Pourtant, en été 2021, le chef du Kremlin avait écrit, dans un essai, que l'Ukraine n'était pas une nation à part entière, mais une sorte de province sécessionniste qu'il fallait ramener «chez lui», dans l'empire russe. Il avait déjà tenu des propos méprisants à l'égard du pays voisin, mais l'Occident ne les avait pas pris au sérieux, même après l'annexion de la Crimée en 2014.

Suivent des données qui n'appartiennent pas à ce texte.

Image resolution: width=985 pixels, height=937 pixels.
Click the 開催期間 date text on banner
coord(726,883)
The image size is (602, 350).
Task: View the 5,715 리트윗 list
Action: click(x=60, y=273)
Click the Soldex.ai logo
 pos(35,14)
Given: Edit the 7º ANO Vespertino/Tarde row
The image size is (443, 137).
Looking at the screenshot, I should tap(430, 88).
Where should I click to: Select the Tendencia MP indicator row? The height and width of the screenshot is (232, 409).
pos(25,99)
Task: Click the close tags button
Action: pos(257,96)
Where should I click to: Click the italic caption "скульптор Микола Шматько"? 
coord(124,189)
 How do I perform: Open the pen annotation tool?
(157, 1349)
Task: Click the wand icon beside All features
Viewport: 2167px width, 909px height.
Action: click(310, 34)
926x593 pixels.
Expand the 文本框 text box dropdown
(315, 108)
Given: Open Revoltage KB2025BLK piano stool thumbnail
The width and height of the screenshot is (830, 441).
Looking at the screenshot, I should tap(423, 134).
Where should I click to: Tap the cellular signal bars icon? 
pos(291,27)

Ce n'est que lorsque la menace est devenue de plus en plus concrète que des tentatives frénétiques ont été mises en place pour éviter une guerre. Mais Poutine avait pris sa décision: le matin du 24 février 2022, il y a exactement six mois, l'Europe a connu un réveil brutal, au sens propre du terme. Les troupes russes avaient envahi l'Ukraine.

La maladresse du génie

Le «génie stratégique» de Poutine s'est confronté à sa maladresse. Il a surestimé la force de son armée et sous-estimé la volonté des Ukrainiens de défendre leur liberté et leur indépendance. Il n'a pas non assez considéré la détermination de l'Occident à soutenir le peuple ukrainien, notamment à travers des sanctions à son encontre.

Le retour de la guerre en Europe a brisé l'illusion de 30 ans d'un ordre mondial pacifique et fondé sur des règles. L'espoir, surtout des Allemands, de pouvoir intégrer la Russie avec le «changement par le commerce» a éclaté en mille morceaux.

Un nouvel ordre mondial difficile

Il devient de plus en plus clair que le monde se dirige vers une nouvelle guerre froide. D'un côté l'Occident démocratique, de l'autre un bloc autoritaire autour de la Chine et de la Russie, dont les dirigeants cultivent des sentiments de revanche. Beaucoup sont aux prises avec ce nouvel «ordre mondial», y compris – et surtout – en Suisse.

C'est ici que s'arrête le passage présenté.